Start of Record extracts

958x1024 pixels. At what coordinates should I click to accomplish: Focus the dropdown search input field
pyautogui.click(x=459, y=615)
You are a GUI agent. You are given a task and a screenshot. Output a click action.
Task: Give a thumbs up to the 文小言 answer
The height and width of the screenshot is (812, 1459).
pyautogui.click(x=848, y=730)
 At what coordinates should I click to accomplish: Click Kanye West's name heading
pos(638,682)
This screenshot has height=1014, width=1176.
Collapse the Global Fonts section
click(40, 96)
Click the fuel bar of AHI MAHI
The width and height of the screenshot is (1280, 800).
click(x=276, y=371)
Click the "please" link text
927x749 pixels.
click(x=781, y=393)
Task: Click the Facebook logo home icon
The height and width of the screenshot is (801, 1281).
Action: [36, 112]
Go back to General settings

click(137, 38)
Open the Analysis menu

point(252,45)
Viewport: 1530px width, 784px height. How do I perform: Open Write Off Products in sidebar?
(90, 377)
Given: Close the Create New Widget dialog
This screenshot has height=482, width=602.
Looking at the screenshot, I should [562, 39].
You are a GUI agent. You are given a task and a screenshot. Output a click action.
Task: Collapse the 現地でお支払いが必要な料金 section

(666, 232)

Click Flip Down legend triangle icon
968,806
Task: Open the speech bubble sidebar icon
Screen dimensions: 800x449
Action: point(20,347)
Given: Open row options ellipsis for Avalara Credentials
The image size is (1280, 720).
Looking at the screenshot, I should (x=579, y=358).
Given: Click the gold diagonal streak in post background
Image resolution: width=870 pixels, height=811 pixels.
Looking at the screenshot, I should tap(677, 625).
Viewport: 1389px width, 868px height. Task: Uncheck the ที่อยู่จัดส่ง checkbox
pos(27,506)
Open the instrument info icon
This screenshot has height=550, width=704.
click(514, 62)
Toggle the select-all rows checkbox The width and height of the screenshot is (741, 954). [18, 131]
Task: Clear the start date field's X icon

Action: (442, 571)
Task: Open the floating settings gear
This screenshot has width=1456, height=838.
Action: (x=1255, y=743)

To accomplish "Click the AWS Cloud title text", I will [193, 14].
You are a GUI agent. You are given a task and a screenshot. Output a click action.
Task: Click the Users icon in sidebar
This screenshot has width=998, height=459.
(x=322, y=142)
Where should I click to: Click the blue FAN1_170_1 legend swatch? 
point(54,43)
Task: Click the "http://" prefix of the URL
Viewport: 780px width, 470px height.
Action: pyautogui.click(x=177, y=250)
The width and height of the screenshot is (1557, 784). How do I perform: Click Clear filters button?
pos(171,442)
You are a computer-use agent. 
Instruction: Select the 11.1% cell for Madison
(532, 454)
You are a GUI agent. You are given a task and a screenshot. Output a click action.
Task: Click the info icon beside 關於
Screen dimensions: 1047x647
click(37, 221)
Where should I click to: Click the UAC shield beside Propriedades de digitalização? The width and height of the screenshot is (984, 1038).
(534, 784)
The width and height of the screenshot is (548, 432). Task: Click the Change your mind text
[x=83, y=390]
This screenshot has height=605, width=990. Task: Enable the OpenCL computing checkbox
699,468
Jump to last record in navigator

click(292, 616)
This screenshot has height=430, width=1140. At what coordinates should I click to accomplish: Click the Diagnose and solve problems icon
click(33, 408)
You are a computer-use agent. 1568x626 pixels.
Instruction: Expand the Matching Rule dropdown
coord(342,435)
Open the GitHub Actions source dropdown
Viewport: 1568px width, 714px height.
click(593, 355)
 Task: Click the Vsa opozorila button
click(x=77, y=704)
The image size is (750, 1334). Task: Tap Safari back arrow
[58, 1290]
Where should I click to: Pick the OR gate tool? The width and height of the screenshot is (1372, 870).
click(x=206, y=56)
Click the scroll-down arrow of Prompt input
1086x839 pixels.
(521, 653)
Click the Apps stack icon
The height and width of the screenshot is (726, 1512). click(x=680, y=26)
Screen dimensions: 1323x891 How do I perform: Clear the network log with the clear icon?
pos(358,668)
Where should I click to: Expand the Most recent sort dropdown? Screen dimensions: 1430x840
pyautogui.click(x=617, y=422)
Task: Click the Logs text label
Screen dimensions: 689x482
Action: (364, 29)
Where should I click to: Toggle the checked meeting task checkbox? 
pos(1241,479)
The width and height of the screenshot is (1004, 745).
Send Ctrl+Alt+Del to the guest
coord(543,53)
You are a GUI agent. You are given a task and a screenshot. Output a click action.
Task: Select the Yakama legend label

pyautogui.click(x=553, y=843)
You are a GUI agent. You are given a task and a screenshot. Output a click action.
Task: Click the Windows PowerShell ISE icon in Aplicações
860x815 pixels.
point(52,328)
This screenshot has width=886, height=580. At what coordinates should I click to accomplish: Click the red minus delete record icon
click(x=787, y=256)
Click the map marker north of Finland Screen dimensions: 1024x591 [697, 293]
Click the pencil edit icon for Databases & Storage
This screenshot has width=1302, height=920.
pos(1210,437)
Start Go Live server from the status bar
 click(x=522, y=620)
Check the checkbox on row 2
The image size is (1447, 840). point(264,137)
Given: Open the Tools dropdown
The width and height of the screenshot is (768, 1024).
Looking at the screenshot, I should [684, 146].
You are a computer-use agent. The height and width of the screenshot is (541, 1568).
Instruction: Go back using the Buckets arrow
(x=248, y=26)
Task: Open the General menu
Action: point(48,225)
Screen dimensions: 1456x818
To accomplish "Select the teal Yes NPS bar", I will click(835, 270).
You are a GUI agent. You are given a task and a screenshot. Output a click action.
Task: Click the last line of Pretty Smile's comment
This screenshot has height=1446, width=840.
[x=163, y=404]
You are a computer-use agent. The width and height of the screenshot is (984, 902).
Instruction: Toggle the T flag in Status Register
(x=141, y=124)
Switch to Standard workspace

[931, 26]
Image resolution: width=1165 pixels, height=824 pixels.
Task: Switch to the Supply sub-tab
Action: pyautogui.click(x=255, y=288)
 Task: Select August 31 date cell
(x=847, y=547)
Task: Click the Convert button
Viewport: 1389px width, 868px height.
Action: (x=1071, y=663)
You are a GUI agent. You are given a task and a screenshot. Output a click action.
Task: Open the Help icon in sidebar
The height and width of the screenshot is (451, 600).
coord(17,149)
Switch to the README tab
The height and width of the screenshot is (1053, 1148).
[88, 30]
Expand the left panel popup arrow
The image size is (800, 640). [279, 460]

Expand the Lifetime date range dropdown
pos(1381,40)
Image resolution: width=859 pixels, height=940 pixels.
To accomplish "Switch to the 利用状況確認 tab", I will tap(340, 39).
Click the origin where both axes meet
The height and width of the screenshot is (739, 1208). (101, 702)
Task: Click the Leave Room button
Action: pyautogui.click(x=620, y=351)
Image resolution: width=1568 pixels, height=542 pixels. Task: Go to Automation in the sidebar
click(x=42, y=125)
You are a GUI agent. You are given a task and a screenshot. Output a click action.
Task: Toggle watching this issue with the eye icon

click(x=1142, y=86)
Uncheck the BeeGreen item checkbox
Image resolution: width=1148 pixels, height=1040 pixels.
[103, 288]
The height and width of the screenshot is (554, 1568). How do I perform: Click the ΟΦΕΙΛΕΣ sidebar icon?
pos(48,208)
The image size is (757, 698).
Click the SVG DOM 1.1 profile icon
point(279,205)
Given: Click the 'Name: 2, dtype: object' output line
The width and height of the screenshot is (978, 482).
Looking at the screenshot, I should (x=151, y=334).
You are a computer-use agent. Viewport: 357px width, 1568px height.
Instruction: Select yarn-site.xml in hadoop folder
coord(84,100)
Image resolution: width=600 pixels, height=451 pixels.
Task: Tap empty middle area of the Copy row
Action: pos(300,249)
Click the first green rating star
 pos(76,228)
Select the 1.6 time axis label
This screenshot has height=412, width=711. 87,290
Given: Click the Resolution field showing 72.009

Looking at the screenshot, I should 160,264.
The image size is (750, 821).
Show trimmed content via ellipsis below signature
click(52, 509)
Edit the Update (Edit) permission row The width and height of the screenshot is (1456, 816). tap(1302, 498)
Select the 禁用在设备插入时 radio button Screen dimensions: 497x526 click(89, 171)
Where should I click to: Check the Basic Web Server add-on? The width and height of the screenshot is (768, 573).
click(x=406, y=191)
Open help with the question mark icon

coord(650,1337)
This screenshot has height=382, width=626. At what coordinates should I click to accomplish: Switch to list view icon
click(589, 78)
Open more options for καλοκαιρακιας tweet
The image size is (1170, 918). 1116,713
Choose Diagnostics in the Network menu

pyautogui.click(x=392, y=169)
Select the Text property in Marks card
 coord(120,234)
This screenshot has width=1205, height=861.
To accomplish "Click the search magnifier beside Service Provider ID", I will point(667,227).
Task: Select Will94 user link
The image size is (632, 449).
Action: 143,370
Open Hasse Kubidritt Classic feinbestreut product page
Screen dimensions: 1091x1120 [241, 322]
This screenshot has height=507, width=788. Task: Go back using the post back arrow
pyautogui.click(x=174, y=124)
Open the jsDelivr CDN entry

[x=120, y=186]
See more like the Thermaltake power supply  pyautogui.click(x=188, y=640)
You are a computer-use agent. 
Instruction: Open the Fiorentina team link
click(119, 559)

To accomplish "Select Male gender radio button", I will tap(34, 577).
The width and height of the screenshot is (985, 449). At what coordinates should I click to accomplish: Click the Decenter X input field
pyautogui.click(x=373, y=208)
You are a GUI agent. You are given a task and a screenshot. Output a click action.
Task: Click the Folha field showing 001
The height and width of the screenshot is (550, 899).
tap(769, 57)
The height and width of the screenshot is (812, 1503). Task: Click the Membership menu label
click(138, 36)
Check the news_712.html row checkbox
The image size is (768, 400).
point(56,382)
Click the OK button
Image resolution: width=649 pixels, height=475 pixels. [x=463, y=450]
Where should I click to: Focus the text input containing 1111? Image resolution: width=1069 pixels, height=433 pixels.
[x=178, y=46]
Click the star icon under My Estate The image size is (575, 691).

End of Record extracts

# To do
Show every line of the data above that contains the word "legend".

# Exercise answer
Click Flip Down legend triangle icon
Where should I click to: Click the blue FAN1_170_1 legend swatch? 
Task: Select the Yakama legend label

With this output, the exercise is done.